Every failure in this book was preceded by a period where the system worked correctly. The Therac-25 treated patients safely for months before the race condition was triggered. The Ariane 4 SRI software flew 113 successful missions. Knight Capital’s SMARS processed millions of orders without incident. Log4j’s JNDI lookup feature existed for eight years before it was exploited.

The system working correctly is not evidence that the system is safe. It is evidence that the failure conditions have not yet been met.

The question every engineer should ask before the next release is not “does this work?” That question is answered by testing. The question is:

What am I assuming about the environment this system will operate in, and what happens when that assumption is wrong?

The Ariane 5 engineers assumed horizontal velocity would stay within the Ariane 4’s range. The MCO engineers assumed both teams used SI units. The 737 MAX engineers assumed the AOA sensor would not fail, or that if it did, the pilot could recover manually. The Cloudflare engineers assumed WAF rules would be deployed with sufficient testing. The GitLab engineers assumed the backup systems were functional.

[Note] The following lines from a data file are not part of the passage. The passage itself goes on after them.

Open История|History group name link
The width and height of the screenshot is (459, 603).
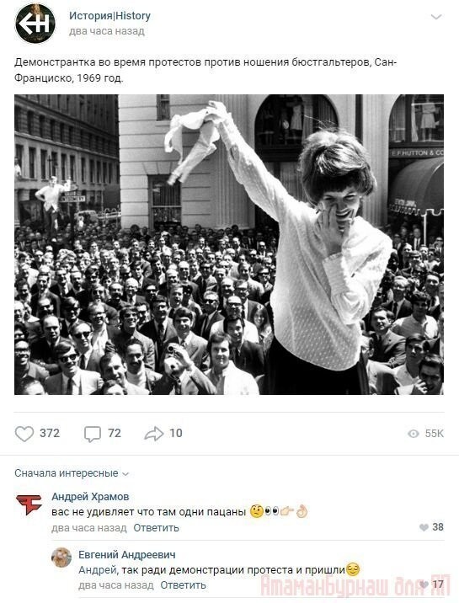point(109,16)

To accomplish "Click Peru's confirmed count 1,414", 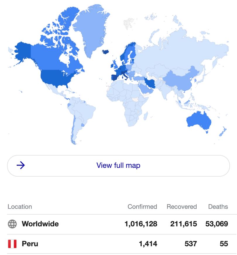I will 149,244.
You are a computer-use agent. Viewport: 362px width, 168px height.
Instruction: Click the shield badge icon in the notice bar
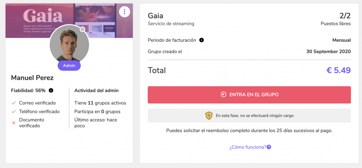209,116
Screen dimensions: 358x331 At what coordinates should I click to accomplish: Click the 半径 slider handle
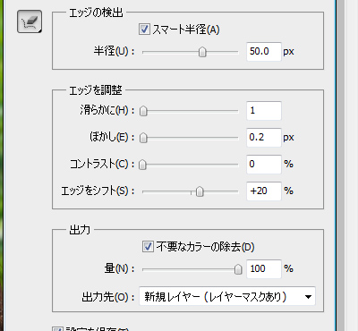[x=202, y=52]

Each assumption was reasonable. Each assumption was wrong. The difference between a functioning system and a failed system is not the quality of the engineering. It is whether the assumptions embedded in the engineering match the conditions the system actually encounters.

This book cannot tell you what assumptions your system makes. Only you know that. But after reading twelve investigations of what happens when assumptions are wrong, you are equipped to ask the question, to find the assumptions, and to decide which ones are worth testing before the system tests them for you.